Indecision as a life style choice? I can't really recommend it, and it is no wonder why she worries. Yet, there are so many of us that vacillate our lives away that we really ought to form a club of some sort. I've developed a motto already just in case we do form the club, "You Can't Reach Bakersfield While Continuing North on Forty-Three." I just can't make up my mind if I'm serious or not.
Further reflection made me think that there were some universal issues involved in how relationships evolve over time, particularly as one side of the relationship passes into old age as the other side is entering into what should be his or her best years.
It made me think of how this issue has played out for thousands and thousands of years in very different ways but always seeming to have the same ending; the younger adults reach maturity after having shed most of the the impulsiveness of youth just as the older members of the relationship begin dining on kryptonite and regret.
I thought it made for a great short story idea. At the same time, I was also trying to include the theme of the story without explicitly mentioning the theme, you know, how the good writers do it. In this case the it was about alienation, or how the natural progression of life is all about a falling away.
Old people are like leaves falling from a tree. No, make that the maturing young adults are the leaves falling, the old people in truth are advancing into the first stage of becoming fertilizer. We fall on the top the previous fallen leaves and we sit there admiring the forest and saying, "This is nice." Then other leaves fall on top of us.
It does something to your psyche to know that despite every effort that you have made in your life to erect a monument to your existence in the material world, you are still going up end up the same as the grasses and grains that come out of a cow's ass.
It's all about the cycle of life they preach. Well, tell that to the cow plop, it might be cool with the situation, providing that it could muster up enough comprehension to understand.

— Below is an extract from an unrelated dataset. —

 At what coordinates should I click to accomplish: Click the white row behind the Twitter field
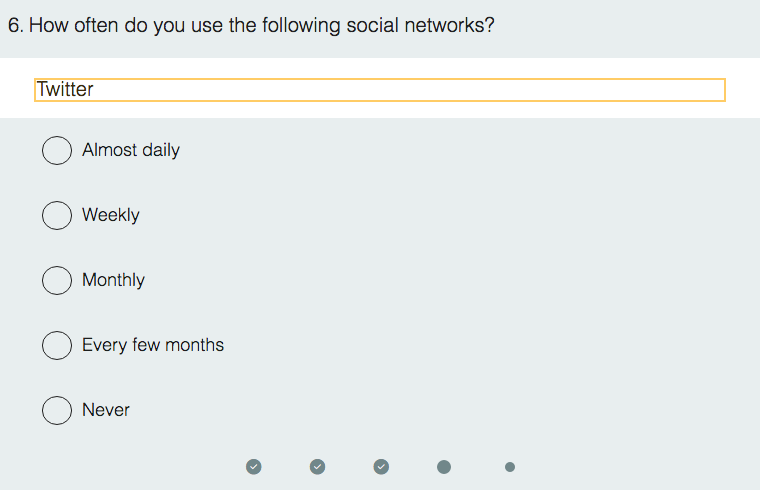coord(742,90)
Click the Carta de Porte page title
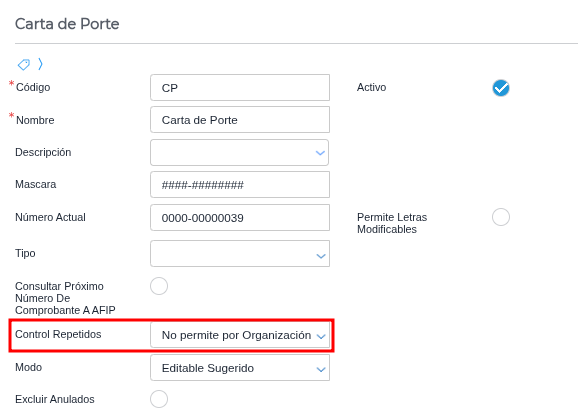This screenshot has height=417, width=578. pyautogui.click(x=67, y=24)
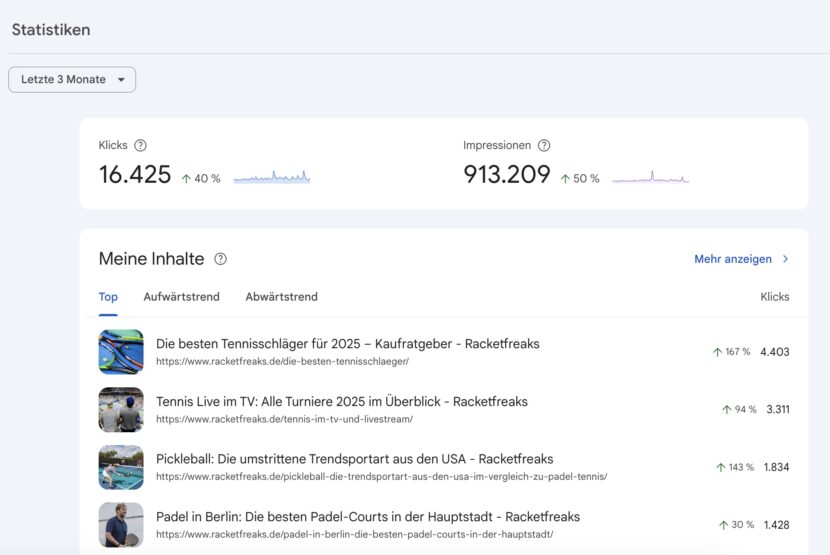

But as human beings, it is somewhat self deflating. It's like Sir. Edmund Hillary reaching the top of Mt. Everest only to discover a couple hundred screaming kids frolicking in strip mall Chuck E. Cheese.

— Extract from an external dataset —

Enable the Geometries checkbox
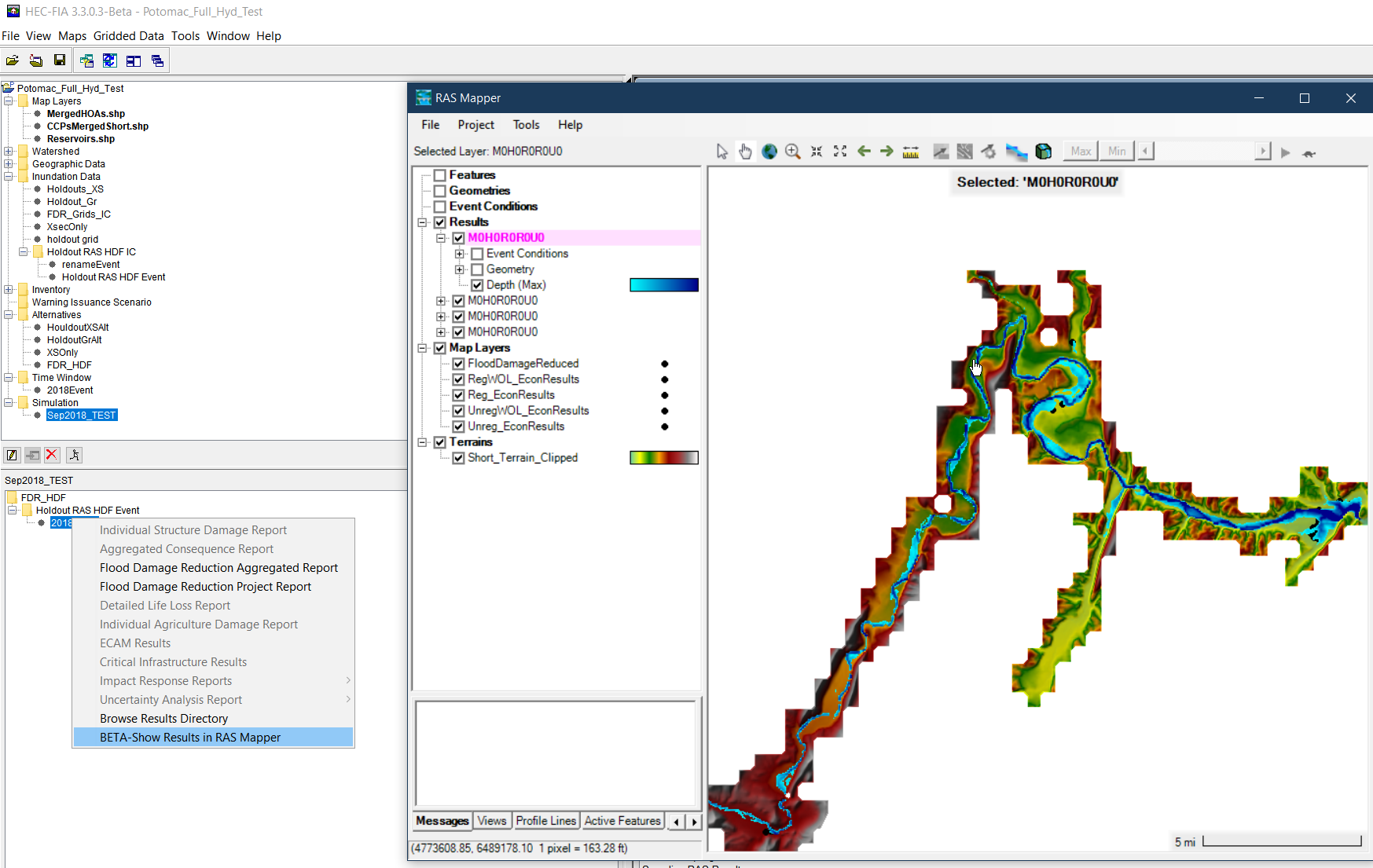(440, 191)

But younger people feel the pressure of time also; it is always pushing its way into their efforts to build that aforementioned monument. They also begin to get frustrated with the ones who came before as if the presence of the old is the sole reason that the world isn't getting any better quicker. At this same time, many start to lose sight of all the golden horizons of their youth and begin to get a bit testy.
I think that this creates a disconnect that is the great tragedy of life, as impatience causes the younger adults to fail to mine the accumulated wisdom of the aged and to just want to shove the whole tired mess out of the way in the name of progress. In turn, the threat of becoming irrelevant makes the aged cling ever more tightly to the remembrance of things past, bad as well as good.
The bottom line is that a hell of a lot more things get said than get heard.
There are important lessons to be learned here. For the aged, it is to understand that at least half the shit in existence at any time needs to go. It's called the Closet Cleaning Theory. If you ain't wearing it, toss it. Human beings have stupid ideas and do very stupid things. This is true of every historic period. Clinging to and trying to hold them all in place is a tremendous waste of energy. We are really only trying to remain relevant and afraid that if we let go of too much, the suction of time will carry us into a stranger place than we are currently inhabiting.
For the younger adults, it is to understand that everything and everyone who is older than you is not automatically stupid for disagreeing with what you believe; you will also need to understand that just as often as not, it will be you who is the stupid fucker in the situation. Youth is not a bidet, and sometimes your shit really does stink. You should also know that it usually takes a while to learn this lesson.
The greatest secret of life is the fact that most of the time, all of us- both young and old don't really know jack shit about anything. Those great men who we honor for creating science did us all a grave disfavor by placing the great question of life on a back burner while they set about to discover why piss flows downhill.
I know life is better in many ways because of scientific developments, but the way science has treated the great question of life has not only cut us off from hidden paths that might have given us some kind of an answer; it has also given complicit approval for human beings to frolic their lives away in meaningless endeavors. It has also caused humans to embrace many idiotic beliefs.
It has divided us along the lines of those who think they know everything but really don't know shit, and those who cling far too tightly to the the stupid shit they once thought they knew.
I know I went a little over board with the cow plop metaphor, but it is actually aligned with what many people believe about life. They call the spiritually inclined stupid and superstitious for believing that life has greater meaning, but they themselves are the ones who share a mindset with cow plop.
I guess it's a push anyway, after all, the new world is always being born in the cow plop of the old.